I would implement AWS PrivateLink. In the destination VPC, I would create an internal Network Load Balancer (NLB) fronting the API and expose it as a VPC Endpoint Service. In the source VPC, I would instantiate an Interface VPC Endpoint. This securely maps the destination API to private IP addresses entirely valid within the source's CIDR, completely neutralizing the IP overlap issue without complex NAT masquerading.

I would leverage AWS Systems Manager (SSM) globally via AWS Organizations. First, I use AWS Config to dynamically identify the exact non-compliant drifted AMIs. Then, I utilize SSM Run Command or SSM Automation Documents to target the fleet concurrently via Resource Groups, silently executing the shell script to upgrade the package instantly without generating SSH keys or managing firewall ports.

Multitenancy on EKS requires deep stratification. I would assign dedicated Kubernetes Namespaces per tenant. For compute isolation, I would use Taints/Tolerations to pin tenant Pods to specific Node Groups. For network isolation, I would enforce strict Calico NetworkPolicies denying cross-namespace traffic. For IAM, I would utilize IAM Roles for Service Accounts (IRSA), mapping the specific tenant's Kubernetes Service Account directly to an AWS IAM Role possessing least-privilege KMS and S3 policies specific to that tenant's exact data.

DynamoDB Global Tables are master-master replicated globally, fundamentally prioritizing Availability and Partition tolerance (AP). Under global partitions, it strictly relies on Eventual Consistency and 'last-writer-wins' conflict resolution. Aurora Multi-Master operates synchronously within a single region, leaning towards Consistency and Partition tolerance (CP), providing strictly serializable transactions but risking immediate availability if the synchronized quorum layer experiences extreme latency.

I would rapidly deploy AWS WAF (Web Application Firewall) attached to the ALB. I would implement AWS Managed Rules for DDoS protection to catch known botnets. For the zero-day HTTP flood, I would configure Rate-Based Rules in WAF explicitly triggering when requests from a single IP exceed strict thresholds natively. I would also integrate AWS Shield Advanced to gain proactive automated traffic engineering from the AWS DDoS Response Team.

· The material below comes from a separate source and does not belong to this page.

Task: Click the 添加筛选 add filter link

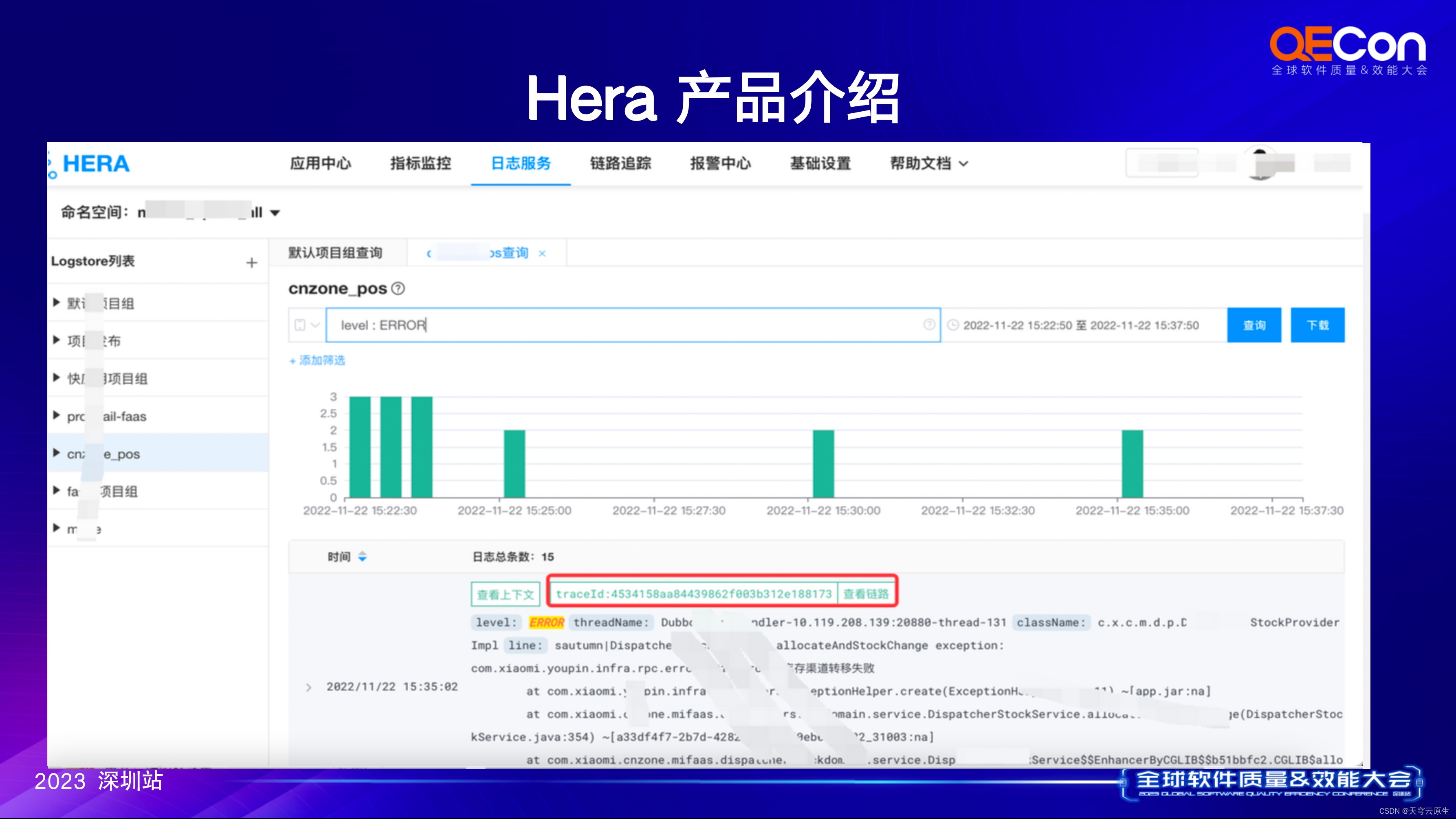Action: [x=317, y=361]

Standard SQS guarantees at-least-once delivery, which can duplicate events. To guarantee ordering, I must utilize an SQS FIFO queue utilizing strict MessageGroupId routing. To guarantee Exactly-Once processing, AWS SQS FIFO handles deduplication based on a 5-minute deduplication ID window. However, because Lambdas can internally fail post-processing but pre-deletion, the true guarantee relies entirely on writing the Lambda logic to execute idempotently against a transactional datastore like DynamoDB.

Transferring 500TB over 1Gbps would theoretically take over 45 days. The mathematical solution is utilizing physical offline transfer. I would order multiple AWS Snowball Edge Storage Optimized devices. I would encrypt the data heavily managed by on-premise HSMs before loading it onto the physical Snowball appliances using the native S3 adapter. Once shipped to AWS, the data is ingested into S3 securely, satisfying the stringent 14-day timeline bypass.

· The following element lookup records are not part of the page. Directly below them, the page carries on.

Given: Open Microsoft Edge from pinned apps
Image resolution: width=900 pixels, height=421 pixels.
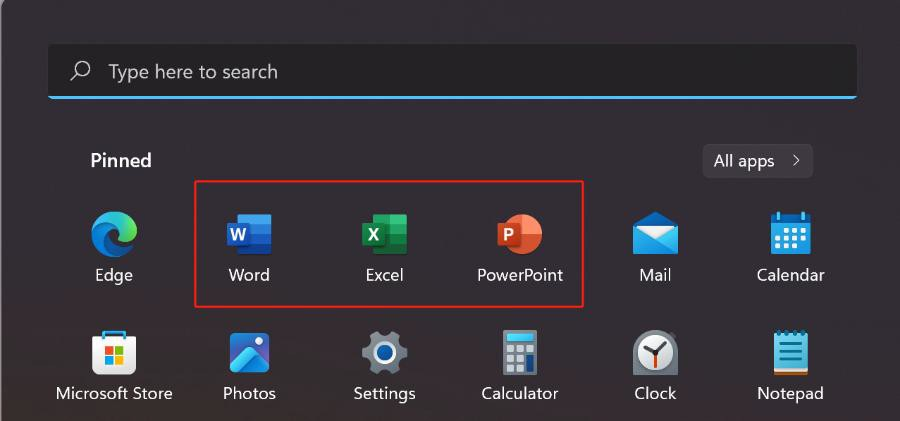Looking at the screenshot, I should point(113,235).
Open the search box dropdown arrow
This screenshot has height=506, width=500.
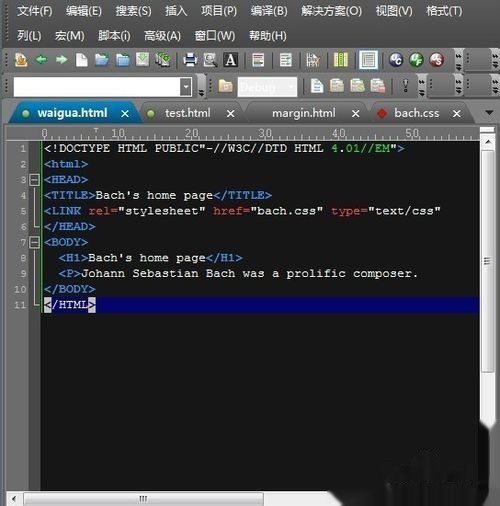pos(186,87)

A Hot Partition occurs when a bad Partition Key heavily concentrates read/write operations on a single physical node (e.g., querying strictly by a rapidly updating 'Status' attribute). I would re-architect the data model using Partition Key strategies like adding artificial suffixes (Sharding) to distribute heavily accessed items. If the workload is overwhelmingly read-heavy on specific hot keys, I would place DynamoDB Accelerator (DAX) in front of the tables to natively cache microsecond reads seamlessly.

I would establish a centralized AWS Organization CloudTrail logging natively to a dedicated, highly restricted specialized 'Security Tooling' AWS Account. The target S3 Bucket would strictly enforce S3 Object Lock in Compliance Mode with a 7-year retention constraint. Compliance Mode physically prevents any user, including the root user of the Security Account, from altering, deleting, or overwriting the CloudTrail log files mathematically over their lifespan.